The issue is rooted in the Diagnostic and Statistical Manual of Mental Disorders (DSM), the bible of the American Psychiatric Association (APA), which contains a checklist of behaviors deemed symptoms of mental disorders. Over the years, Kirk said, the APA has added to the manual hundreds of seemingly normal behaviors as symptoms of disorders, from nightmares and rumination to lack of empathy and obsession with details. New disorders are proposed and added regularly.
Although the DSM acknowledges there are no known causes of the vast majority of mental disorders, explained Kirk, “the manual creates the illusion” that there are clear boundaries be-
tween the “normal” and the “sick.” While the DSM criteria are “a reasonable step in the right direction,” said Kirk, they are flawed in that they offer few or no guidelines about the social context in which behaviors occur.

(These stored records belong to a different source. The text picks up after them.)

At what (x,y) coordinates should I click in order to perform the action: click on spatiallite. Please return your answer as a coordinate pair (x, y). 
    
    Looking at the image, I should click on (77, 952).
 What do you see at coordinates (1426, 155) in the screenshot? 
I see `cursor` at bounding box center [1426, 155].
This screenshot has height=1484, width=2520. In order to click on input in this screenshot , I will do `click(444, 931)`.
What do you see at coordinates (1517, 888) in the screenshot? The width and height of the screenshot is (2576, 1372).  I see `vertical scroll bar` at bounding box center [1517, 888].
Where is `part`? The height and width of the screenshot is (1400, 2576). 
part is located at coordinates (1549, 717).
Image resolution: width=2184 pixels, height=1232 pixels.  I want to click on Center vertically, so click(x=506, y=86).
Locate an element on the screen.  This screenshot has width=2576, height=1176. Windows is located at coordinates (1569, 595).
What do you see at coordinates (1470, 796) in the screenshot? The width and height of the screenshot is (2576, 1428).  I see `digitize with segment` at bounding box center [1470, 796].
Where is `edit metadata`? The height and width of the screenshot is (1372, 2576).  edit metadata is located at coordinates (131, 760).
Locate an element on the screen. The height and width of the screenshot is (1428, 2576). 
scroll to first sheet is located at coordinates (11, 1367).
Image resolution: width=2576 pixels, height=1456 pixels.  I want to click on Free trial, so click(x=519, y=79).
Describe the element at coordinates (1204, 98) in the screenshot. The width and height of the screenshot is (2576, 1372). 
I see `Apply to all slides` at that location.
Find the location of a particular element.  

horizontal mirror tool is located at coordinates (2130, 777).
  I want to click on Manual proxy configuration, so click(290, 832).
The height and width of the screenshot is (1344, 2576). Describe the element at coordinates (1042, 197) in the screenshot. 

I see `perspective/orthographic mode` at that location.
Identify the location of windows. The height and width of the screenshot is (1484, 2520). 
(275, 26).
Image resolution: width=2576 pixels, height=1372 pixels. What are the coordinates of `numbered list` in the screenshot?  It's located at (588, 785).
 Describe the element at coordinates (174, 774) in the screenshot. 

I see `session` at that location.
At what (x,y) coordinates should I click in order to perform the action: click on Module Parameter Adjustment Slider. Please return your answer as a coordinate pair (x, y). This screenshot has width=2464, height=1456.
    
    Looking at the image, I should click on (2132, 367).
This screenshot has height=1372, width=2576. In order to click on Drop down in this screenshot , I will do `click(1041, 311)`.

For a proper diagnosis, context is everything. For example, many people could meet the criteria for depression after losing their homes, belongings and jobs during Hurricane Katrina. “But wouldn’t their sadness and distress indicate that they’re just reacting normally to a terrible loss?” Kirk said.
Kirk argues that the DSM is “making us crazy.” He cites recent research suggesting that 50% of Americans have had or will have a mental disorder at some point in their lives. “Everybody has a stake in this expansion — the professionals, insurance and drug companies,” he said. “It’s more convenient for the public, too, to see their problems as a result of some disorder that might be fixed by a pill than to acknowledge life’s full of troubles.”
The medicalization of human foibles isn’t the only problem. “There is also this cult of perfectibility, and you certainly see it in Los Angeles: whether you weigh too much, your face is not right,” said Kirk, pointing out that medicine was once used only to treat illness. “Now it’s also used to seek perfection,” he said. “Normality is no longer good enough.”